*** Opening Exercise input ***
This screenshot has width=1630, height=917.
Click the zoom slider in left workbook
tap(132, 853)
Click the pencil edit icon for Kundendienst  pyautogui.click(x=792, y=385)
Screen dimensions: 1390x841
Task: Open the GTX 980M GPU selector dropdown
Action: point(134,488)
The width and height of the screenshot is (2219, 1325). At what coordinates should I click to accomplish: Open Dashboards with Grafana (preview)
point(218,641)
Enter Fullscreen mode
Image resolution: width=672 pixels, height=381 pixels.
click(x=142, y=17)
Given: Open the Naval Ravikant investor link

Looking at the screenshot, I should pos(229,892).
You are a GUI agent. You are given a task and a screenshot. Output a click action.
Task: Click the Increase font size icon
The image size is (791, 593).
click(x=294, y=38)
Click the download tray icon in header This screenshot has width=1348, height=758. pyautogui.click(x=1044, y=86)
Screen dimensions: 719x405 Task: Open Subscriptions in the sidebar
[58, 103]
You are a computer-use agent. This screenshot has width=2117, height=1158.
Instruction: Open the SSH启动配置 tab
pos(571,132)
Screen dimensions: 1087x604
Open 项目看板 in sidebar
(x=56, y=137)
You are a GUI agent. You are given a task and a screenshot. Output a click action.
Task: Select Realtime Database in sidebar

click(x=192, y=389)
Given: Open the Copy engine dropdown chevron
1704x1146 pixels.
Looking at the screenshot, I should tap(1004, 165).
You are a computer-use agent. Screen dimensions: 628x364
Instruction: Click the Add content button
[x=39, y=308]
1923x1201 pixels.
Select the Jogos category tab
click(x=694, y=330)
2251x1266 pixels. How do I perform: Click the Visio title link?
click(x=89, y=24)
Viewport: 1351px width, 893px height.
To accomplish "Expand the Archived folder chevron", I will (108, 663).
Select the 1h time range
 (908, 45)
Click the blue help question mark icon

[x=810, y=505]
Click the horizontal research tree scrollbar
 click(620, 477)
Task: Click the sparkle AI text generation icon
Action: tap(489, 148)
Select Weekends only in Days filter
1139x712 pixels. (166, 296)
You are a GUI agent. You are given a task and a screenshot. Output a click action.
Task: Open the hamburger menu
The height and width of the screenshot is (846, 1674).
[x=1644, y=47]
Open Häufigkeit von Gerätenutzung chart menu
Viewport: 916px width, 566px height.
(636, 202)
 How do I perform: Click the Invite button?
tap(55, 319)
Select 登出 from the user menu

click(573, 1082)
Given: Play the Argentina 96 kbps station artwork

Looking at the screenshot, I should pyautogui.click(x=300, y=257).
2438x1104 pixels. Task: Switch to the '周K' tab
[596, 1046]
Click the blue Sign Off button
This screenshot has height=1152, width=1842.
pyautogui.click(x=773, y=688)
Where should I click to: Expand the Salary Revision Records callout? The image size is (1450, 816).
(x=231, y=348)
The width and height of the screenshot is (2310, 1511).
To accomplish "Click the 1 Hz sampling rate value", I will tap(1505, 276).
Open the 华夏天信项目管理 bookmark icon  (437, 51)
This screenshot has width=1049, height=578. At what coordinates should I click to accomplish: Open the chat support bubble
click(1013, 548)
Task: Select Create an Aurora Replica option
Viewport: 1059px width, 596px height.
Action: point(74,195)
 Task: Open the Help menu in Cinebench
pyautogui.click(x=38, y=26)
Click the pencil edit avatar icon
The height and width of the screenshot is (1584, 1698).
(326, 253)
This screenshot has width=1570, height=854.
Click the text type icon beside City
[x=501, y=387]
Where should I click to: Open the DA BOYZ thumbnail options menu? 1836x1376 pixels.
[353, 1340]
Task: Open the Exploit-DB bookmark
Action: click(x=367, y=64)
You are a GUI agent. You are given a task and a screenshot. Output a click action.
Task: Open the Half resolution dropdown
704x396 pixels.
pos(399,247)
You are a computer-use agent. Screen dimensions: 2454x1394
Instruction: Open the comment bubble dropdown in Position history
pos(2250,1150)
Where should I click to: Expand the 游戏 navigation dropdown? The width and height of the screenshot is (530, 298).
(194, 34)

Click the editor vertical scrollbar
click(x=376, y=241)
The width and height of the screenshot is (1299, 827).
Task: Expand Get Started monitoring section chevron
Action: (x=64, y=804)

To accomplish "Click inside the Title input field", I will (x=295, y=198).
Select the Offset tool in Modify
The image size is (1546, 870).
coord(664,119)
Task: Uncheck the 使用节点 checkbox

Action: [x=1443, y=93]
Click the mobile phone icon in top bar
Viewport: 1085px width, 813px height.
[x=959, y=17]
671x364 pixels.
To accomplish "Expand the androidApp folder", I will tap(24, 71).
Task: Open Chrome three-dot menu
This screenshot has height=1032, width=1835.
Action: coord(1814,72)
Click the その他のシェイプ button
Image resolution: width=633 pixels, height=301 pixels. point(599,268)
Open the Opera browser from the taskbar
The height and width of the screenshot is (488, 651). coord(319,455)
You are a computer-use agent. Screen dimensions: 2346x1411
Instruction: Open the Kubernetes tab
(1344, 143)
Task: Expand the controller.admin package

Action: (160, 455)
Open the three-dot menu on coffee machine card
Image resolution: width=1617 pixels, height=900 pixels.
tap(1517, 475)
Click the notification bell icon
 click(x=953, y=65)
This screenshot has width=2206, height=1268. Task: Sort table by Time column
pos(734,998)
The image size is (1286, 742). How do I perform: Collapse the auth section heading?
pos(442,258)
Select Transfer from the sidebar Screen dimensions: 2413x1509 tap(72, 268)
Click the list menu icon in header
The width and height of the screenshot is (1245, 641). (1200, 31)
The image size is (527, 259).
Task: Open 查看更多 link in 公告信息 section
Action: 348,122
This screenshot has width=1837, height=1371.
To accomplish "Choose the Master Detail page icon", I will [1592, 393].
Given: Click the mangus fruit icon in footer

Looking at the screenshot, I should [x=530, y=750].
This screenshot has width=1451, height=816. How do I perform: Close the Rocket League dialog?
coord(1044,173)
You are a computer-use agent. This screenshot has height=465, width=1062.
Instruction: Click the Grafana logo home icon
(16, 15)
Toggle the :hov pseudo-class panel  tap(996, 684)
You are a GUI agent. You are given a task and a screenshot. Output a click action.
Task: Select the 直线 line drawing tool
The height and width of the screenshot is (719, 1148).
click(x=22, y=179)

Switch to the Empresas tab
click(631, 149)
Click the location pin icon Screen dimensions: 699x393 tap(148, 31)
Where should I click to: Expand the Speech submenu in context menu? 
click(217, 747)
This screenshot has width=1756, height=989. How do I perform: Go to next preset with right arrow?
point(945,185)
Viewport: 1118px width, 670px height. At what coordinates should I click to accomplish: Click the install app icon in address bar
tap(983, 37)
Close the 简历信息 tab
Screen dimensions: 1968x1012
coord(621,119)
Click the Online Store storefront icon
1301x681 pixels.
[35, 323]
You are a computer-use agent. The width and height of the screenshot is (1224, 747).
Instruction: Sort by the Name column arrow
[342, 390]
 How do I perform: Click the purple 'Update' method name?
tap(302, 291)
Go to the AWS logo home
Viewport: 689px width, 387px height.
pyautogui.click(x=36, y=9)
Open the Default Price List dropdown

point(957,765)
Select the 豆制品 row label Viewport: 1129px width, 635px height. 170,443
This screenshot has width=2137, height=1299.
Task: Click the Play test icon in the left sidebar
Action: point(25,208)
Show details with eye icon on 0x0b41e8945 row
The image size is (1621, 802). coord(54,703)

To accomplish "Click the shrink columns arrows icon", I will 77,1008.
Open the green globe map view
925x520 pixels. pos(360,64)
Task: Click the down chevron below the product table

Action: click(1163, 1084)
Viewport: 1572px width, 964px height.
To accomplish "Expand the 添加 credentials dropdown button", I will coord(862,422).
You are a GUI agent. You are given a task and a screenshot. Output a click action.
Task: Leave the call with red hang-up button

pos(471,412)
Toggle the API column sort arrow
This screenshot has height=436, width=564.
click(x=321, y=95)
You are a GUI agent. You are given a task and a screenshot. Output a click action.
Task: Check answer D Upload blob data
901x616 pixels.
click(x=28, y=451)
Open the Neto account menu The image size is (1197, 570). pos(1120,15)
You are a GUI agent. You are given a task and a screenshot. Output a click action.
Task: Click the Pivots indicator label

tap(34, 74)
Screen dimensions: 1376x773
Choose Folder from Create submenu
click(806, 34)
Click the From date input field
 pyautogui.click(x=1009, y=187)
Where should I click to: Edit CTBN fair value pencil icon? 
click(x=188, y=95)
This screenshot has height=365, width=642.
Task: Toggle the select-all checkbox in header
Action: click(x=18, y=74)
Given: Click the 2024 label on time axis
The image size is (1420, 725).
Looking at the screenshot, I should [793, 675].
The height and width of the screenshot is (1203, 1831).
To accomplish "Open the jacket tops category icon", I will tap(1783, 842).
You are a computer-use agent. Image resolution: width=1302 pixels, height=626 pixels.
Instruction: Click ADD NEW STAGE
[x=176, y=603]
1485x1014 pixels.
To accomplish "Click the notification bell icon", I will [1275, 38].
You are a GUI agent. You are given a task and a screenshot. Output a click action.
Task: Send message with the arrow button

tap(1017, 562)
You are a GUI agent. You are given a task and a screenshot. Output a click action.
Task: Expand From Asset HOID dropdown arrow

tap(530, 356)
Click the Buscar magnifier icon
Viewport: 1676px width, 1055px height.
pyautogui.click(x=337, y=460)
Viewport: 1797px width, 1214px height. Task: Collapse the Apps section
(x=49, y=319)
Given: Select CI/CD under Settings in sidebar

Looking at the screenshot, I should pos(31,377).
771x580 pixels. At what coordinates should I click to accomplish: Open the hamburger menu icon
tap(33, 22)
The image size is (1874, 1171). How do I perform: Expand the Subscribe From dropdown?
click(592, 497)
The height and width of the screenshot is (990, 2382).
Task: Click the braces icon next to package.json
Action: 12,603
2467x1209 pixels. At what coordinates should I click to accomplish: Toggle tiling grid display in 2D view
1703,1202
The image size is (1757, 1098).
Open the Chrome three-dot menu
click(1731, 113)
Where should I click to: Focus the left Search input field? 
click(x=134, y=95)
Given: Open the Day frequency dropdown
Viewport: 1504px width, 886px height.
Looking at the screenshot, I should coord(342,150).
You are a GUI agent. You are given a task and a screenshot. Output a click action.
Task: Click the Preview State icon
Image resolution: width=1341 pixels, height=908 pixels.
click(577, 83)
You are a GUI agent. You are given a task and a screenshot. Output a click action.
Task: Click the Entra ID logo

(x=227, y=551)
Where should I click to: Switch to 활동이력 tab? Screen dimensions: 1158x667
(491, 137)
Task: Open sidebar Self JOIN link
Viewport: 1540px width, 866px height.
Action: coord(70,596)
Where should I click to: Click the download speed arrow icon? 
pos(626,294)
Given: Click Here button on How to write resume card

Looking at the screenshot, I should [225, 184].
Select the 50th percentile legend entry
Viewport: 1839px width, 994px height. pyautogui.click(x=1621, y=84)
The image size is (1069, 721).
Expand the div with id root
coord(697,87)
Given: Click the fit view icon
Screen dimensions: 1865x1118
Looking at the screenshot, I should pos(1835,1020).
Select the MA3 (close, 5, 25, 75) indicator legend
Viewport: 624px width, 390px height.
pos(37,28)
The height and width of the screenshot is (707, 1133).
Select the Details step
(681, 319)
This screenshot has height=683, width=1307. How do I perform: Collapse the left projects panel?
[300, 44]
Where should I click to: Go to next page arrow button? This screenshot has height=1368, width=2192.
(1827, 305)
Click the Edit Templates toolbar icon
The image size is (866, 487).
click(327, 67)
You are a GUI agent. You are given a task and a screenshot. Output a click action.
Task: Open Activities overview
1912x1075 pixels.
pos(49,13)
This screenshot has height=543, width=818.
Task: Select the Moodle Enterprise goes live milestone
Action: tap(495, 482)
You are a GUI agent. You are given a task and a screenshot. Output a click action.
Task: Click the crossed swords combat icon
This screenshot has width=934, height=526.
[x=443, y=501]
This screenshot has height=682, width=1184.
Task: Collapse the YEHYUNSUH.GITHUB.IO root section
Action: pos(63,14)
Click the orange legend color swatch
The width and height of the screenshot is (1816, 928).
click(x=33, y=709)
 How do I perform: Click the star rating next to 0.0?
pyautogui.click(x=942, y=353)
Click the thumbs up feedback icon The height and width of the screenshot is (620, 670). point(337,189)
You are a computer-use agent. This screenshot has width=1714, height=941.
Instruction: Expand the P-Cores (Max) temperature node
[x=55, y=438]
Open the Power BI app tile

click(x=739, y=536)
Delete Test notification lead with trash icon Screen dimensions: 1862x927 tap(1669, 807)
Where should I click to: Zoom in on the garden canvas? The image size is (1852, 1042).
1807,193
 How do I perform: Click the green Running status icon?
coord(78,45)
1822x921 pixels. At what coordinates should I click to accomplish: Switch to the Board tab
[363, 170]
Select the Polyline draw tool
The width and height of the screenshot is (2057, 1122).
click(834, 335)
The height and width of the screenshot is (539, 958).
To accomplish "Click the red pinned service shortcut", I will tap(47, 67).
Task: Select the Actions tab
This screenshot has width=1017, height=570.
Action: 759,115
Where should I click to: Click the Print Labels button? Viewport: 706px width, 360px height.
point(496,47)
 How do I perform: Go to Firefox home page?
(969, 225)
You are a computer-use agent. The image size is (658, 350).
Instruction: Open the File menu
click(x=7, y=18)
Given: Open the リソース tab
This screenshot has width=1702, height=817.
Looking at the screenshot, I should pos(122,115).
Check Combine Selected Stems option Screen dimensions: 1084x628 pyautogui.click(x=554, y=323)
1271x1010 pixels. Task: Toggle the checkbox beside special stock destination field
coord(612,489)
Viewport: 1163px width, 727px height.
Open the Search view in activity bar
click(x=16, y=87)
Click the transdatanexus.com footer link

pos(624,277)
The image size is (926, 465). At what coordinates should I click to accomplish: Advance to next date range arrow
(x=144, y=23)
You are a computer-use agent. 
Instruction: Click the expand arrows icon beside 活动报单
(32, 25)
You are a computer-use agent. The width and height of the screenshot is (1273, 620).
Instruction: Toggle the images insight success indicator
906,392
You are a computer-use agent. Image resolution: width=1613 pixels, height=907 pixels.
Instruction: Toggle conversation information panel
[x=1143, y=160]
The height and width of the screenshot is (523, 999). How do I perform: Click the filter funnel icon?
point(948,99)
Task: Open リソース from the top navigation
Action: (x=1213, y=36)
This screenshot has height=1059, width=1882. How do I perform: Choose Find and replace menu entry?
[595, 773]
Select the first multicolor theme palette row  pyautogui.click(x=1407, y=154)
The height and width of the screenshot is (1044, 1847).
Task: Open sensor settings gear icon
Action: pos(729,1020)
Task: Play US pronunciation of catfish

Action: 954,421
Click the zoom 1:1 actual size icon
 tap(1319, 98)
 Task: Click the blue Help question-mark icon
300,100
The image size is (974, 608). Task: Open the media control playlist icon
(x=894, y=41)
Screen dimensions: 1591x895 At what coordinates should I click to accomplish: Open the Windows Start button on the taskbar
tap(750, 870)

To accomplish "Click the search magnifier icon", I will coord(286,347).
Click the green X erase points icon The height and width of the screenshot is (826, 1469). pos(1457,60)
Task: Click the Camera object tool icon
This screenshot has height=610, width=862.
*** Closing Exercise input ***
Your instructions - Retrieve each line of the data in which the word "will" can be found.

Answer area -
To accomplish "Expand the Archived folder chevron", I will (108, 663).
To accomplish "Click the 1 Hz sampling rate value", I will tap(1505, 276).
To accomplish "Click inside the Title input field", I will (x=295, y=198).
To accomplish "Expand the androidApp folder", I will tap(24, 71).
To accomplish "Choose the Master Detail page icon", I will [1592, 393].
To accomplish "Click the shrink columns arrows icon", I will 77,1008.
To accomplish "Expand the 添加 credentials dropdown button", I will coord(862,422).
To accomplish "Open the jacket tops category icon", I will tap(1783, 842).
To accomplish "Click the notification bell icon", I will [1275, 38].
To accomplish "Click the red pinned service shortcut", I will tap(47, 67).
To accomplish "Click the search magnifier icon", I will coord(286,347).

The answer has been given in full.